> Data supplied:
++++++++

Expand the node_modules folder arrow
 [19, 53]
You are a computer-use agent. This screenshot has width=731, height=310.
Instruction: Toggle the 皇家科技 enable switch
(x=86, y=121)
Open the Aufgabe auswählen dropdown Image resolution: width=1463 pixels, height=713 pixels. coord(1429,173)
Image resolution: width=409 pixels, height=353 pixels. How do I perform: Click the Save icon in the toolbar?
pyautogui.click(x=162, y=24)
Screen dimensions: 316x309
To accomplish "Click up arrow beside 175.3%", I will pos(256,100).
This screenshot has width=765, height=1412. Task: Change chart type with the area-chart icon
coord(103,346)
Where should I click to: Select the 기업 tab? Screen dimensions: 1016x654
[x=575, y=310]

++++++++

> Task objective: Each entry in the data should be restated exactly as it was written.

> Response to this task:
Expand the node_modules folder arrow
 [19, 53]
You are a computer-use agent. This screenshot has width=731, height=310.
Instruction: Toggle the 皇家科技 enable switch
(x=86, y=121)
Open the Aufgabe auswählen dropdown Image resolution: width=1463 pixels, height=713 pixels. coord(1429,173)
Image resolution: width=409 pixels, height=353 pixels. How do I perform: Click the Save icon in the toolbar?
pyautogui.click(x=162, y=24)
Screen dimensions: 316x309
To accomplish "Click up arrow beside 175.3%", I will pos(256,100).
This screenshot has width=765, height=1412. Task: Change chart type with the area-chart icon
coord(103,346)
Where should I click to: Select the 기업 tab? Screen dimensions: 1016x654
[x=575, y=310]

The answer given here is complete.